Github PK Tool:Github PK Tool

Convert Gemma weights

borisdayma opened this issue · comments

Hi,

Could you confirm which commit of google/grain to use when converting the Gemma weights?

It returns an error when using latest commit of both maxtext and grain as reported in google/grain#333

~/maxtext$ python MaxText/convert_gemma_chkpt.py --base_model_path $CHKPT_BUCKET/2b --maxtext_model_path $MODEL_BUCKET/2b --model_size 2b
Traceback (most recent call last):
  File "/home/boris/maxtext/MaxText/convert_gemma_chkpt.py", line 33, in <module>
    import checkpointing
  File "/home/boris/maxtext/MaxText/checkpointing.py", line 25, in <module>
    import grain.python as grain
  File "/home/boris/grain/grain/python.py", line 21, in <module>
    from . import python_experimental as experimental
  File "/home/boris/grain/grain/python_experimental.py", line 22, in <module>
    from . import python_lazy_dataset as lazy_dataset
  File "/home/boris/grain/grain/python_lazy_dataset.py", line 54, in <module>
    from ._src.python.lazy_dataset.transformations.shuffle import ShuffleLazyMapDataset
  File "/home/boris/grain/grain/_src/python/lazy_dataset/transformations/shuffle.py", line 18, in <module>
    from grain._src.python.experimental.index_shuffle.python import index_shuffle_module as index_shuffle
ImportError: cannot import name 'index_shuffle_module' from 'grain._src.python.experimental.index_shuffle.python' (unknown location)

A bit of progress:

# remove grain-nightly if installed from google/grain repo
pip uninstall grain-nightly

# install all requirements (seems a bit much just to convert weights…)
pip install -r requirements.txt

This works. Make sure to avoid conflicts with tensorflow versions (if you have a cpu version as well).
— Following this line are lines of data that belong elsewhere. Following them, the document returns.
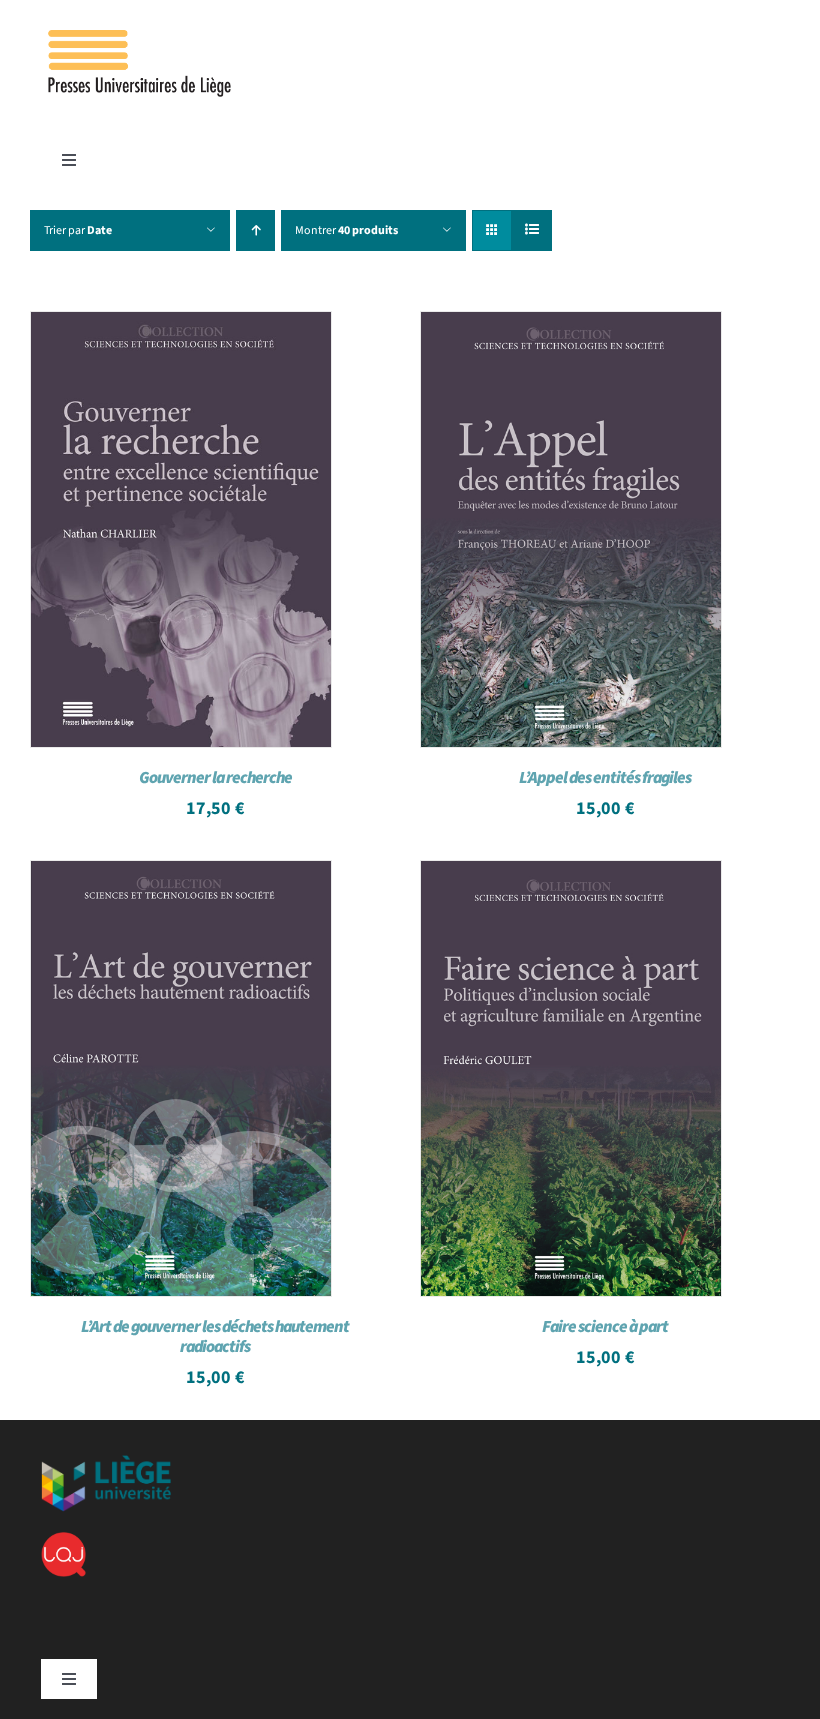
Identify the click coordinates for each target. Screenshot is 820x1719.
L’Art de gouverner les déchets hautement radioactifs (215, 1337)
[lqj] (63, 1540)
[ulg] (106, 1463)
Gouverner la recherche (215, 778)
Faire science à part (605, 1327)
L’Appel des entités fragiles (605, 778)
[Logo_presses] (141, 38)
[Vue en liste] (531, 230)
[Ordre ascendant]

I'm very confused by this thread Boris -- our tests all look green. I'm trying to imagine what the difference could be?

I initially ran the script, then saw I needed grain.
So then I tried pip install grain but it didn't work so I cloned google/grain` and installed from it which leads to this error.

The trick was to install grain-nightly. I'm closing it as it's resolved.